● **Tasks to complete**:
**a.** Summarize the essay on television in two sentences.
**b.** Reproduce the passage of the essay on television from "By Theodore Dalrymple" up to and including "better without it.".

● **Selected extract**:
━━━━━━━━

Hide the Remote and Kick your Drug Habit

Another good essay as to why television is evil.

Hide the remote and kick your drug habit

By Theodore Dalrymple

I HAVEN’T watched television since I left home in 1968. Of course, I have occasionally caught a glimpse of a screen out of the corner of my eye since then, but not such as to encourage me to rush out and buy one. For much of the 1980s, I was fortunate enough to live in countries too poor and backward to have television, and it confirmed me in my view that life was better without it.

I was therefore unmoved when I received through the post a glossy brochure portraying an entire family slouched on a sofa, the adolescent daughter glued to her mobile phone as if it were a deformity or excrescence of her own body. Inside there is a picture of dad, this time alone on the sofa, looking like the dejected husband in an Ibsen drama, his weary head propped up by his bent arm. Still, relief is at hand: “£8.50 a month’s a small price to pay for peace and quiet in the family”. Thanks to digital television, “now we never sit around moaning that there’s nothing on telly — there’s so much to watch”.

━━━━━━━━

● **Dataset entries**:
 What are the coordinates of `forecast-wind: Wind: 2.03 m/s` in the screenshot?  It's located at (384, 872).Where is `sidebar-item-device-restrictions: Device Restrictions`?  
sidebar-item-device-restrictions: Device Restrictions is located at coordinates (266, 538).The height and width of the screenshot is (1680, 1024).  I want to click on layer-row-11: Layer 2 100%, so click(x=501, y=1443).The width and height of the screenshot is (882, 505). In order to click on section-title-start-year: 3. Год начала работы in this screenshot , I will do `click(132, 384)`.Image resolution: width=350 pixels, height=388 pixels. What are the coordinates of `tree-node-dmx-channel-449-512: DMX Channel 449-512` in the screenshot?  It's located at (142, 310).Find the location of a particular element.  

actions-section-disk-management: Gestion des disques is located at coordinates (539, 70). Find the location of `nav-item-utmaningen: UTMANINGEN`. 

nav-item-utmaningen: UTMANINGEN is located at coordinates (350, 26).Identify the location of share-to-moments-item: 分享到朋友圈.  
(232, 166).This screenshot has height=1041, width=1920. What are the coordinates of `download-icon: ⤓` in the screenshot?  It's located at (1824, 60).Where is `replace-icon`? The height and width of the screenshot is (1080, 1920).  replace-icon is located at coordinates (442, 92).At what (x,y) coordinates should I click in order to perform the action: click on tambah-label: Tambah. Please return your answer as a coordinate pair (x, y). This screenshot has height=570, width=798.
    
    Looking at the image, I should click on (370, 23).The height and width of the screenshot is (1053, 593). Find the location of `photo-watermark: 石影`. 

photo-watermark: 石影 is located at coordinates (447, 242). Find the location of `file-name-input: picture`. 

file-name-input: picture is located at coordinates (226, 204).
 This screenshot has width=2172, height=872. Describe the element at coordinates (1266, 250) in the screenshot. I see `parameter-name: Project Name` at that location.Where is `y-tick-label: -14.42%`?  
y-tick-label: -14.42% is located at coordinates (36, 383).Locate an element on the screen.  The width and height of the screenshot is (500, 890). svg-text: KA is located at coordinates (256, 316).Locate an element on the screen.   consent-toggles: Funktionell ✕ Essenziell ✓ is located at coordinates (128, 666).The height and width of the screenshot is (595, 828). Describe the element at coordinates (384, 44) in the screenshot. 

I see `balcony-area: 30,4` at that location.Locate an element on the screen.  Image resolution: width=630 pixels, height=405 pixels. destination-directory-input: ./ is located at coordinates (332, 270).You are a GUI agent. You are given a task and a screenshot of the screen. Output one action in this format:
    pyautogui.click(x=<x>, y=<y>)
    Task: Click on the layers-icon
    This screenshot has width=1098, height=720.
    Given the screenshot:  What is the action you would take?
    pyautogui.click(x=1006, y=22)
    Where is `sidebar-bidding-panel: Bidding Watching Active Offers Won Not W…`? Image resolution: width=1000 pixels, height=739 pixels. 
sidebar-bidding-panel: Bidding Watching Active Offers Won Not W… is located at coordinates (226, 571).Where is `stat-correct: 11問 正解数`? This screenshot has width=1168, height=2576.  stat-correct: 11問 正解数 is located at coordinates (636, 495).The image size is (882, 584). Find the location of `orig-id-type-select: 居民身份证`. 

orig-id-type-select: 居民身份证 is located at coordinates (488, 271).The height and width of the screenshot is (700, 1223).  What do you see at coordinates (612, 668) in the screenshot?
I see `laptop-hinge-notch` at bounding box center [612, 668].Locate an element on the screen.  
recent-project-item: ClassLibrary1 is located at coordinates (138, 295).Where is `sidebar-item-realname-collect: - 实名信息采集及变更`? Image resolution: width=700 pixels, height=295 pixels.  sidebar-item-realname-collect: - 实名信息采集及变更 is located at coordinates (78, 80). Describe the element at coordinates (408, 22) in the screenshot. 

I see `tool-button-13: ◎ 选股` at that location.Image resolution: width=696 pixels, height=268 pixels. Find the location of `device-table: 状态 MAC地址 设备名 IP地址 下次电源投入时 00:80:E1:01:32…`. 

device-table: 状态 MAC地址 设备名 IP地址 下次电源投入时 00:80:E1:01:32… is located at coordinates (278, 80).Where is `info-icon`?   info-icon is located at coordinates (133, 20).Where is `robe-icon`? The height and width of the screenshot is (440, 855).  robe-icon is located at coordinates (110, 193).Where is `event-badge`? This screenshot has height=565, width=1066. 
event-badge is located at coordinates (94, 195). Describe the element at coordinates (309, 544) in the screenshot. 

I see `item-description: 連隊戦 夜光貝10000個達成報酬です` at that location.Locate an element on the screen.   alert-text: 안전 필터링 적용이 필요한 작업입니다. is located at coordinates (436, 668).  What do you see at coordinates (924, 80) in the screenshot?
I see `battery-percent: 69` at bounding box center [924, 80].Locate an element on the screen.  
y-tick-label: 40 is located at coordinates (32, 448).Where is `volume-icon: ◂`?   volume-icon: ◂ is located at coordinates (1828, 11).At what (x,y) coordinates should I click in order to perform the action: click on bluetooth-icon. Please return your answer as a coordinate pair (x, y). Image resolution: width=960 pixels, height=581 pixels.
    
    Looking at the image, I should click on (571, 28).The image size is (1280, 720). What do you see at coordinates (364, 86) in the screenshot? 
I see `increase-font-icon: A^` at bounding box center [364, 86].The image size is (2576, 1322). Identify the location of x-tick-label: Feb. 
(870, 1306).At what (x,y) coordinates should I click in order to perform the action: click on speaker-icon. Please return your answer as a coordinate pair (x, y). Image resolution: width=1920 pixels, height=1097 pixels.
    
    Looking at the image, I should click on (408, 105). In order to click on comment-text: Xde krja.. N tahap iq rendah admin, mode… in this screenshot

━━━━━━━━

● **Solutions in order**:
**a.** The writer has not watched television since leaving home in 1968, and living for much of the 1980s in countries too poor to have it confirmed the view that life is better without it. The writer was therefore unmoved by a glossy brochure showing a slouched family on a sofa, which promised that digital television at £8.50 a month would bring peace and quiet and "so much to watch".

**b.**
By Theodore Dalrymple

I HAVEN’T watched television since I left home in 1968. Of course, I have occasionally caught a glimpse of a screen out of the corner of my eye since then, but not such as to encourage me to rush out and buy one. For much of the 1980s, I was fortunate enough to live in countries too poor and backward to have television, and it confirmed me in my view that life was better without it.